Equal to the inverse of q in the Node2Vec paper.
Returns
-------
out : 2d np.array (n_walks, walklen)
A matrix where each row is a biased random walk,
and each entry is the ID of the node
"""
n_walks = len(sampling_nodes)
res = np.empty((n_walks, walklen), dtype=np.uint32)
for i in numba.prange(n_walks):
# Current node (each element is one walk's state)
state = sampling_nodes[i]
res[i, 0] = state
# Do one normal step first
state = _node2vec_first_step(state, Tdata, Tindices, Tindptr)
for k in range(1, walklen-1):
# Write state
res[i, k] = state
state = _node2vec_inner(
res, i, k, state,
Tdata, Tindices, Tindptr,
return_weight, neighbor_weight
)
# Write final states
res[i, -1] = state
return res
这里实现了两个函数,一个是_node2vec_first_step用于有偏游走的初始化,一个是_node2vec_inner用于有偏游走后续的实现
其中:
@jit(nopython=True, nogil=True, fastmath=True)
def _node2vec_first_step(state, Tdata, Tindices, Tindptr):
"""
Inner code for node2vec walks
Normal random walk step
Comments for this logic are in _random_walk
"""
start = Tindptr[state]
end = Tindptr[state+1]
p = Tdata[start:end]
cdf = np.cumsum(p)
draw = np.random.rand()
next_idx = np.searchsorted(cdf, draw)
state = Tindices[start + next_idx]
return state
这里和deepwalk的逻辑是一样的,实际上有偏的定义是从初始游走之后的第一个游走才开始的,这一点建议对照论文的图仔细看看:
马东什么:Node2vec 深入分析](https://zhuanlan.zhihu.com/p/344839298)

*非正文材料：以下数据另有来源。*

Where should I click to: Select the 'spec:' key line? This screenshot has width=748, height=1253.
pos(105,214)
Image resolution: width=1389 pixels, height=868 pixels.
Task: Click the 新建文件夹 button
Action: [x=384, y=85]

也就是初始先随机走一步,然后开始下面正式的有偏游走:
@jit(nopython=True, nogil=True, fastmath=True)
def _node2vec_inner(
res, i, k, state,
Tdata, Tindices, Tindptr,
return_weight, neighbor_weight):
"""
Inner loop core for node2vec walks
Does the biased walk updating (pure function)
All arguments are directly from the node2vec walks method
"""
# Find rows in csr indptr
prev = res[i, k-1]
start = Tindptr[state] #当前节点的start和end,即得到当前节点的邻节点个数
end = Tindptr[state+1]
start_prev = Tindptr[prev] #当前节点的上一个节点(即从上一个节点游走到当前节点的
#上一个节点)的start和end,即得到上一个节点的邻节点个数
end_prev = Tindptr[prev+1]
# Find overlaps and fix weights
this_edges = Tindices[start:end] #当前节点的邻节点确定
prev_edges = Tindices[start_prev:end_prev] #上一个节点的邻节点确定
p = np.copy(Tdata[start:end]) #当前节点和邻节点连接的edges的权重
ret_idx = np.where(this_edges == prev) #确认上一个节点的index
p[ret_idx] = np.multiply(p[ret_idx], return_weight) #计算上一个节点
#和当前节点连接的edge权重*return weight
for pe in prev_edges:
n_idx_v = np.where(this_edges == pe)
n_idx = n_idx_v[0]
p[n_idx] = np.multiply(p[n_idx], neighbor_weight) #计算深入游走的概率和对应edge的积
# Get next state
## 剩下的部分就和deep walk一样了
cdf = np.cumsum(np.divide(p, np.sum(p)))
draw = np.random.rand()
next_idx = np.searchsorted(cdf, draw)
new_state = this_edges[next_idx]
return new_state
这里 思路其实是把p和q的参数和edges的权重进行相乘然后转化为常规的deepwalk的决策过程:
cdf = np.cumsum(np.divide(p, np.sum(p)))
draw = np.random.rand()
next_idx = np.searchsorted(cdf, draw)
学好numpy,做一些性能不错的开发工作还是很ok的~一些不是很复杂的需求,用numpy+numba或者numpy+numba或者numpy+numba+cython的性能并不会比c++差。